- Text segment -
-- start --

# Report: Where to open a Mexican restaurant in the Dallas area?

## The problem:
**As one might imagine, there are tons of Mexican restaurants in and around Dallas.  Successful restauranteurs can have independence, be self-employeed, and become wealthy.  On the other hand, unsuccessful restaurants close every year.  The very large problems of deciding whether to open a restaurant and deciding which type of restaurant to open are the types of problems that potential restauranteurs must face.  However, assuming that one has decided to open a Mexican restaurant in Dallas, there are number of decisions to make, including restaurant concept, menu choices, and location, among others.  This report focuses on the decision of where to locate a new Mexican restaurant in or around Dallas and attempts to answer the question using a K-means model to address this problem.**

## The target audience:

**The target audience for this report is anyone who has decided to open a Mexican restuarant in Dallas and now wants to decide where to do so.**

## The data:
**In exploring this problem I attempted to use location data from a number of different sources on the web.  When I began exploring this problem, I started by using zip codes.  The reason that zip codes were appealling is that they seemed to generic markers of location.  However, after several attempts to use zip codes, I found that zip codes are much more heterogeneous than one might guess at first.  For example, one entire zip codes may belong to one building owned by one corporation.  This type of zip code is not on par with a zip code representing a residential neighborhood.  Also, some zip codes are completely bereft of venues, being in composed entirely of industrial areas, etc.  While it was possible to trim and wrangle such lists, in the end I turned to using the neighborhood as the fundamental unit of the analysis and deteremined that data exists that is already formatted on kaggle.  Thus the data consists of 118 Dallas neighborhoods.  The neighborhoods do not strictly fall into the official city of Dallas, and so data includes neighborhoods from for example the Addison area and outlying suburbs.  Nor is the data all inclusive.  According to wikipedia there are many more neighborhoods in Dallas than 118.  However, as you will see in the methodology section, the algorithm used benefits from having neighborhoods that are spread out from each other.  So, this 118-member data set is best thought of as a representative sample of the most well-known neighborhoods in the Dallas and surrounding area.  The downloaded data includes the latitude and longitude coordinates.  However, since we are attempting to show the use of hte Python geocoder, we drop the coordinates and grab new updated coordinate data using the geocoder.  I would like to attribute gathering and formatting of the data to Kaggle user Mr. Christopher.  The exact source of the data is the web address:**  https://www.kaggle.com/mrchristolpher/dallas-texas-neighborhoods-lat-long 

## Methodology:

**The python geocoder was used to add coordinate information to the neighborhood names an full neighborhood addresses.  Data exploration was done by putting the latitude and longitude information in python arrays and using matplotlib to produce box plots, histograms and a scatter plot to better understand the positions and distribution of the data.  A folium map was created showing the neighborhood locations in and around Dallas.**

![image-11.png](attachment:image-11.png)

-- end --

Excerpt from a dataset
-- start --

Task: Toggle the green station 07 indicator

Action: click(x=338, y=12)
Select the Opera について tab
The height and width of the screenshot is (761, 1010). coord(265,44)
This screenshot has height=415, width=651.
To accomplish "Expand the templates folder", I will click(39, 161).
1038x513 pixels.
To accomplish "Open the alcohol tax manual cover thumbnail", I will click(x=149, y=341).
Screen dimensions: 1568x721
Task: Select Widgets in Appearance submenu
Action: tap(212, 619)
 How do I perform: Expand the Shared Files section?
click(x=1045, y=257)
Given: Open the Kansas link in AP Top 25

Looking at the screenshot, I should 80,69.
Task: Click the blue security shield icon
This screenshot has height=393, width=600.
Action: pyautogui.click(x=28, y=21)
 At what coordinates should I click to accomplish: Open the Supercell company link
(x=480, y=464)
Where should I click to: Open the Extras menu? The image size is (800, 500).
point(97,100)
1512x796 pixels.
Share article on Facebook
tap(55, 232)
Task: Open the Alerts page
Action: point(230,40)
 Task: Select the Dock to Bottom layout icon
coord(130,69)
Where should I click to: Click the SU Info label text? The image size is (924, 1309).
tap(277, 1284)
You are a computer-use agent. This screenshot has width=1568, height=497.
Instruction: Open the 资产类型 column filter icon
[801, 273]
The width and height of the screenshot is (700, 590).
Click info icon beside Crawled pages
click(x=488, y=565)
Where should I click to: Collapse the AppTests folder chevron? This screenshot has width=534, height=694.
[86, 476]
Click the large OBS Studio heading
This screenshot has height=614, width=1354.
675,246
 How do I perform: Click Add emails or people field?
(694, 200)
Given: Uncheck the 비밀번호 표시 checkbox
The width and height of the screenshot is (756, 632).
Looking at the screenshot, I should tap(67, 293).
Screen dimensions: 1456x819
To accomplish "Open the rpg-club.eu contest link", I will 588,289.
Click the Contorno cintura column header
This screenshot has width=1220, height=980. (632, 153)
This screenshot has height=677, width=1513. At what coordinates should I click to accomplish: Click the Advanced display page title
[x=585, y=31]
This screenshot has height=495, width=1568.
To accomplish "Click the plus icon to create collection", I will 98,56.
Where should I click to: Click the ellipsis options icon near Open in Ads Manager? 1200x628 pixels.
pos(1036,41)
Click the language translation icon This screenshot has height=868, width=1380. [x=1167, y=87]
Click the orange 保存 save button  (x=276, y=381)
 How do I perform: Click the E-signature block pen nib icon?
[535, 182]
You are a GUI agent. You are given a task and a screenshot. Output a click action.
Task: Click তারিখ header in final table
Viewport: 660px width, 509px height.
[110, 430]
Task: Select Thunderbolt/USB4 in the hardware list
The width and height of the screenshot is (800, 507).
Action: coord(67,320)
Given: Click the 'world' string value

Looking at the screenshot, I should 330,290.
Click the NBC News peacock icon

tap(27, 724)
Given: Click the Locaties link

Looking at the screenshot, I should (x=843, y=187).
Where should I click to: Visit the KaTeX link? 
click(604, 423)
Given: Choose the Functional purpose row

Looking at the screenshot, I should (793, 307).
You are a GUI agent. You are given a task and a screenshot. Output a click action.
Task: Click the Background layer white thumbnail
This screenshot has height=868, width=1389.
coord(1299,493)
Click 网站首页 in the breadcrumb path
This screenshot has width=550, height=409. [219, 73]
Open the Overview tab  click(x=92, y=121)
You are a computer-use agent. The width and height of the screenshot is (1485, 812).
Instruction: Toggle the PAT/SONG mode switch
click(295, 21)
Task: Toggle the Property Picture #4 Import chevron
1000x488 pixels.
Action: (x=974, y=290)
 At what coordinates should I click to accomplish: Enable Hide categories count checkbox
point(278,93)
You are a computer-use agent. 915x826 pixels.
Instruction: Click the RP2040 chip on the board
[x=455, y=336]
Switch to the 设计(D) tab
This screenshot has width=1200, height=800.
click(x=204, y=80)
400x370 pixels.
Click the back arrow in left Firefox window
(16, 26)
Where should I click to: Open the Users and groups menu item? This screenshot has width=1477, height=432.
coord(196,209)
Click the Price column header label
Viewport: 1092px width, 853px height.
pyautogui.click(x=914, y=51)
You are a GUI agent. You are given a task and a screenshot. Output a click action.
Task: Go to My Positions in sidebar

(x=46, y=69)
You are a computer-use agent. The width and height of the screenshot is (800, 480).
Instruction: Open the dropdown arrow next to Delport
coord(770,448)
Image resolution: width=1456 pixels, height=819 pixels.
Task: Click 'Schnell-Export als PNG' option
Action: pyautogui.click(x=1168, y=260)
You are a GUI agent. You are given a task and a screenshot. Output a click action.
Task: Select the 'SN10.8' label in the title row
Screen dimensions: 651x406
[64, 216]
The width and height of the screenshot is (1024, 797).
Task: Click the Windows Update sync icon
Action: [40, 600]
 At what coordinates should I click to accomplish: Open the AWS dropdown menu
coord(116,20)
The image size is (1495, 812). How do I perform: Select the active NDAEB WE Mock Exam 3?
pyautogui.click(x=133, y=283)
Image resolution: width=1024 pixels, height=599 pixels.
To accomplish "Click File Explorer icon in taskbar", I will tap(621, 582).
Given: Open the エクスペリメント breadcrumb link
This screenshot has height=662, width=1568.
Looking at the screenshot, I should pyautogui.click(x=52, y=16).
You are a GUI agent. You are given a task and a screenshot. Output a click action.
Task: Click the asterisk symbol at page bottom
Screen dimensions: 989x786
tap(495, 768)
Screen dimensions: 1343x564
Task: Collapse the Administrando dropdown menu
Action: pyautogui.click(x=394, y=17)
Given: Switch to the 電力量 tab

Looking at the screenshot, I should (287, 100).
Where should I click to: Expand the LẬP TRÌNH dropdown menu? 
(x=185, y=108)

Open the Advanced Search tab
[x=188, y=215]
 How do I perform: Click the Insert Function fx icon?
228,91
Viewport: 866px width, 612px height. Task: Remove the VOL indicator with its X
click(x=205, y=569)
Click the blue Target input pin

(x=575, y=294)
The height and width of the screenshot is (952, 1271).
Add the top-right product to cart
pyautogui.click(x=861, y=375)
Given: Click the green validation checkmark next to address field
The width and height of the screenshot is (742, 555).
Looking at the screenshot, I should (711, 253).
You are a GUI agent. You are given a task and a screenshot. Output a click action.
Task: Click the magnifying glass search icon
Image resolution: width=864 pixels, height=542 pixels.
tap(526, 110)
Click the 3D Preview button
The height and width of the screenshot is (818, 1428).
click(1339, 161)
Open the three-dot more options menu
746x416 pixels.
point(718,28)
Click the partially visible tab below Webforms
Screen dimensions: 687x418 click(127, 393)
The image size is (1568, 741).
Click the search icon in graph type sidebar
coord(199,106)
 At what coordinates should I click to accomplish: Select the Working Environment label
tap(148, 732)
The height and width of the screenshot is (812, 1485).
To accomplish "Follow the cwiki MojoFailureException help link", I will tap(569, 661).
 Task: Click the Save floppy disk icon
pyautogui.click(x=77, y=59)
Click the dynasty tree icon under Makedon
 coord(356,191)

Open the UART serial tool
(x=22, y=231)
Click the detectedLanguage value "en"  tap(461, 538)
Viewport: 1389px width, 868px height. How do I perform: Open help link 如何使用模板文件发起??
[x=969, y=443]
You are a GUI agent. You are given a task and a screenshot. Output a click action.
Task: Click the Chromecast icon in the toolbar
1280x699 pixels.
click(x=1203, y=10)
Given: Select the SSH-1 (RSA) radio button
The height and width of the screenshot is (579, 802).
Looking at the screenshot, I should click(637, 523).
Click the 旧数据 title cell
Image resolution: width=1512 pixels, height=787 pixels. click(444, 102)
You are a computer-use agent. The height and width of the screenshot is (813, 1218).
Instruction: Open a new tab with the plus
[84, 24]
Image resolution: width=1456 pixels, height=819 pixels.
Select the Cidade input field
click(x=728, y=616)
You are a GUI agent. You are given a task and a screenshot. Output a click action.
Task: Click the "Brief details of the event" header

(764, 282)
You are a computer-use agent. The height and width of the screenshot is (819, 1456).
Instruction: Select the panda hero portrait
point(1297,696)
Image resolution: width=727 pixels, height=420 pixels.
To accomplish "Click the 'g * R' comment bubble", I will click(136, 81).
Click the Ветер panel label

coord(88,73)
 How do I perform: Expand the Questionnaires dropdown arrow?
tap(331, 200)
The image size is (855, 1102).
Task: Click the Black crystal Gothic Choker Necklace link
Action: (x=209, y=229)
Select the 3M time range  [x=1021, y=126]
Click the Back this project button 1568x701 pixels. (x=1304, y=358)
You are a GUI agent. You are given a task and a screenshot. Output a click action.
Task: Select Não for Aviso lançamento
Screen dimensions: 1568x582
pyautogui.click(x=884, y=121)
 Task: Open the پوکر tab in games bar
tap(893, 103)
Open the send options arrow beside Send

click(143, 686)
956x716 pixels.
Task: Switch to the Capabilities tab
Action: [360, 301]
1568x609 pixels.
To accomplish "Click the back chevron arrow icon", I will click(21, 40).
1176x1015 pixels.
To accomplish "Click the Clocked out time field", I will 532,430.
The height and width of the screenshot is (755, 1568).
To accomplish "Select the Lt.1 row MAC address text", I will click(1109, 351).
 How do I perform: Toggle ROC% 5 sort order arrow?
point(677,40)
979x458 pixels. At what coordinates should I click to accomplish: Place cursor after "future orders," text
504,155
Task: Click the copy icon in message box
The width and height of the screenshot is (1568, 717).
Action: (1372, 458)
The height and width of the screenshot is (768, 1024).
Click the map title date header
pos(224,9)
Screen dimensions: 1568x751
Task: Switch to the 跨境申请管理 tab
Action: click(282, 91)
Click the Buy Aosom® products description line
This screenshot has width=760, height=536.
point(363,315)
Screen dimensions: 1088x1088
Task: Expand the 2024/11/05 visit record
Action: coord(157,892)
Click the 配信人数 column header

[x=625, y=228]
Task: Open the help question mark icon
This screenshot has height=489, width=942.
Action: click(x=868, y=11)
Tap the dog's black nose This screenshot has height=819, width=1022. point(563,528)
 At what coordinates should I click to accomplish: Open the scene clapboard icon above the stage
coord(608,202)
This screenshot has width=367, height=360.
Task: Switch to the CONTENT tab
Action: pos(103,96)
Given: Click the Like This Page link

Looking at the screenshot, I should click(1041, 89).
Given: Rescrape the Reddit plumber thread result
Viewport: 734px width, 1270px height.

-- end --

- Set of tasks -
(a) In the report on where to open a Mexican restaurant in Dallas, how many neighborhoods make up the data?
(b) Reproduce the lines of the records from the line with "Given: Open the Kansas link in AP Top 25" to the line with "Action: point(230,40)", character for character.

- Correct answers -
(a) 118 Dallas neighborhoods.

(b)
Given: Open the Kansas link in AP Top 25

Looking at the screenshot, I should 80,69.
Task: Click the blue security shield icon
This screenshot has height=393, width=600.
Action: pyautogui.click(x=28, y=21)
 At what coordinates should I click to accomplish: Open the Supercell company link
(x=480, y=464)
Where should I click to: Open the Extras menu? The image size is (800, 500).
point(97,100)
1512x796 pixels.
Share article on Facebook
tap(55, 232)
Task: Open the Alerts page
Action: point(230,40)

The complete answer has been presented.